= Provided data =
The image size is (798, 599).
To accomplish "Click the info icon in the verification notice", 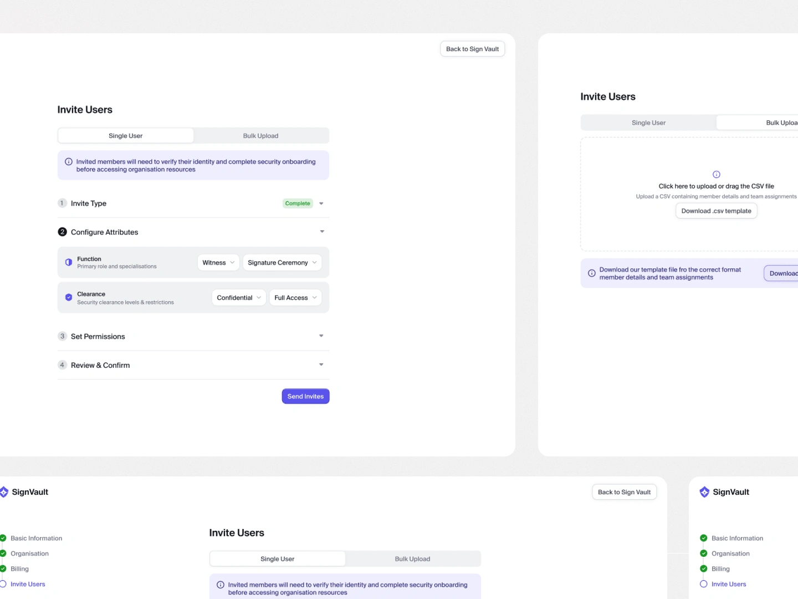I will click(69, 162).
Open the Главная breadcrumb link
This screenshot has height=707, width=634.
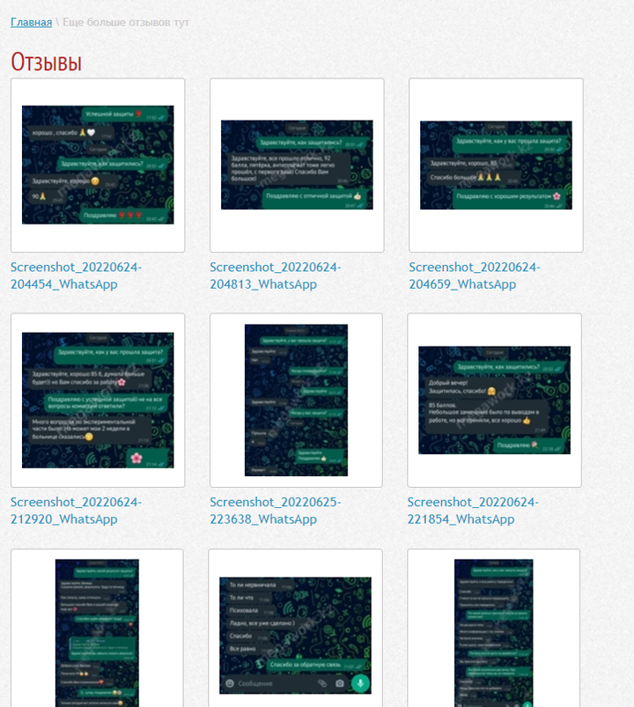click(x=31, y=22)
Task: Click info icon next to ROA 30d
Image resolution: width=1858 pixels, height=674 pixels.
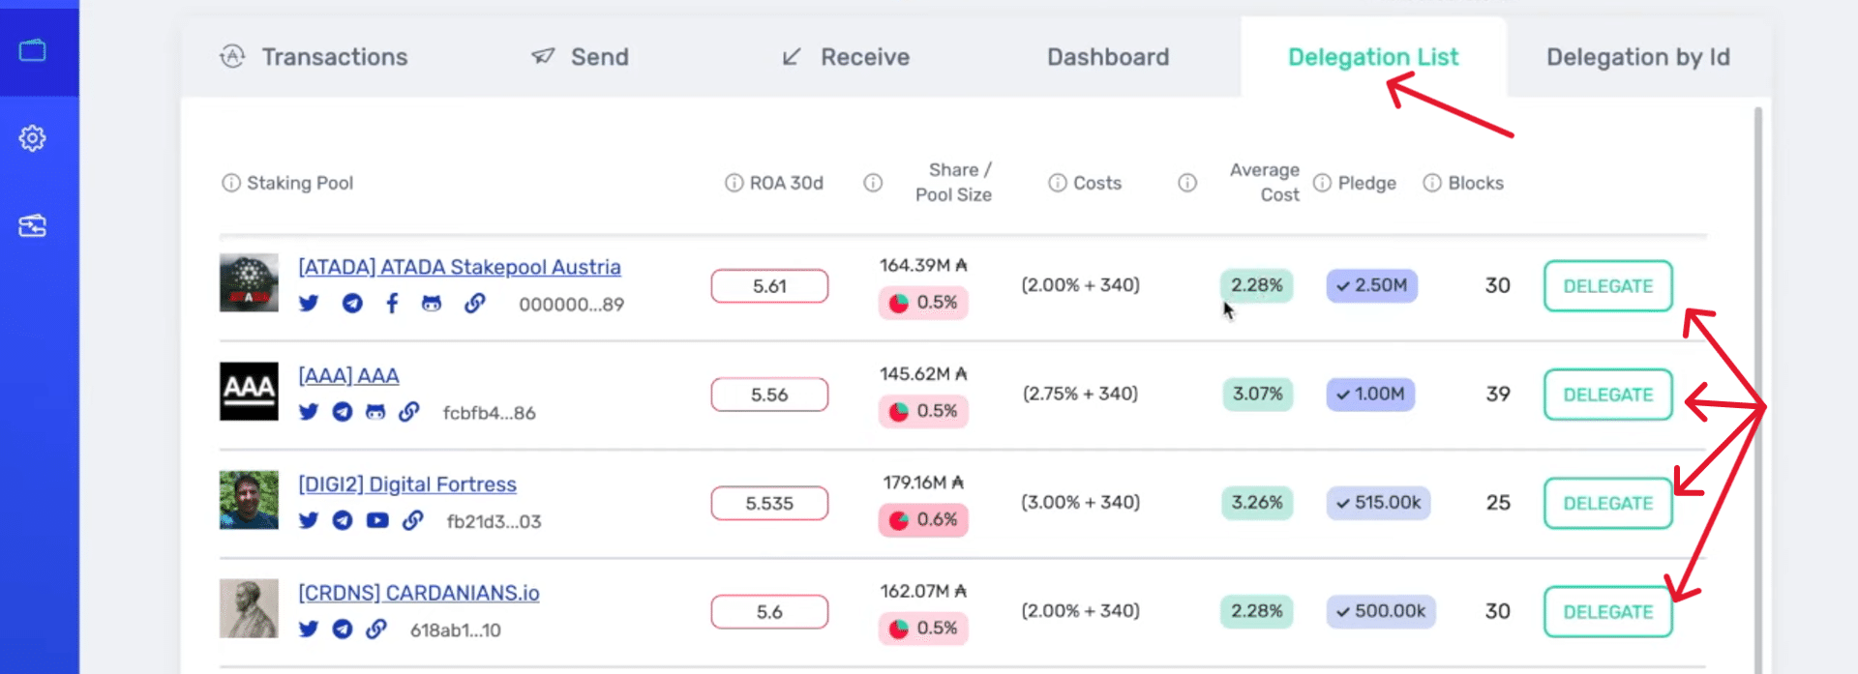Action: coord(734,183)
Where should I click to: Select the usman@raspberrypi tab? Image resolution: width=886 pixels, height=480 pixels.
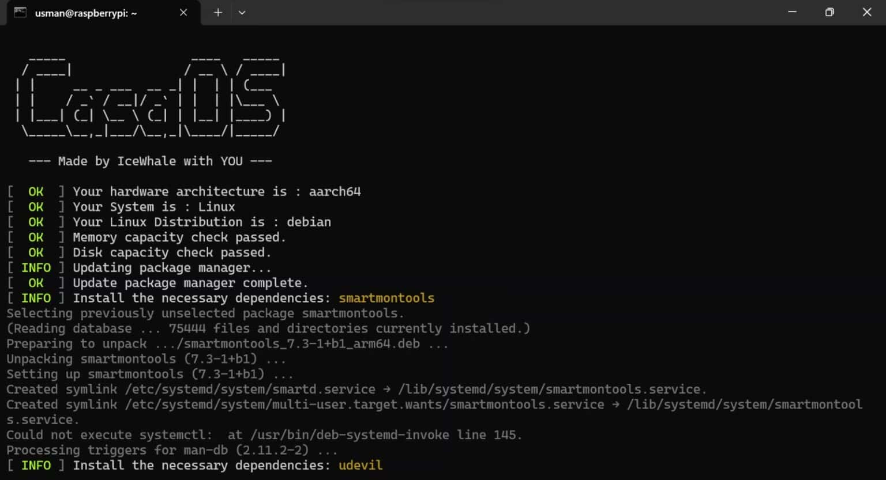click(x=87, y=13)
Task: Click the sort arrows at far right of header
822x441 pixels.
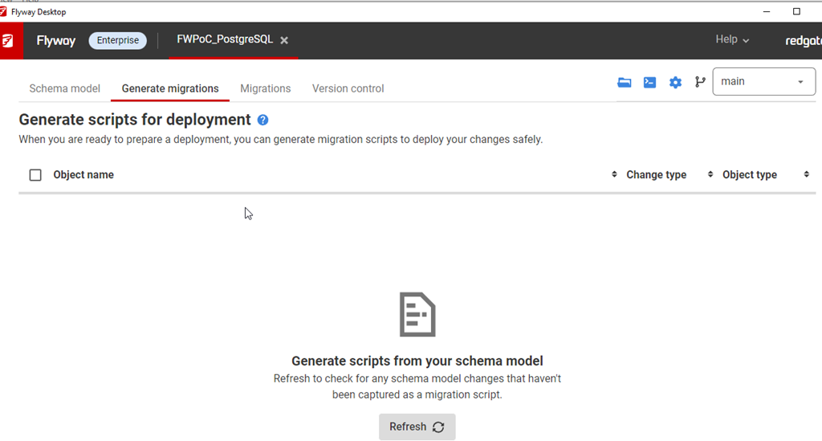Action: [806, 175]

= Task prompt =
Begin the copy at the line containing "Task: Click info icon next to ROA 30d" and end it at the last line of the records; transcribe exactly and exclude pictures.

= Task result =
Task: Click info icon next to ROA 30d
Image resolution: width=1858 pixels, height=674 pixels.
Action: coord(734,183)
Where should I click to: Select the usman@raspberrypi tab? Image resolution: width=886 pixels, height=480 pixels.
click(x=87, y=13)
Task: Click the sort arrows at far right of header
822x441 pixels.
Action: [806, 175]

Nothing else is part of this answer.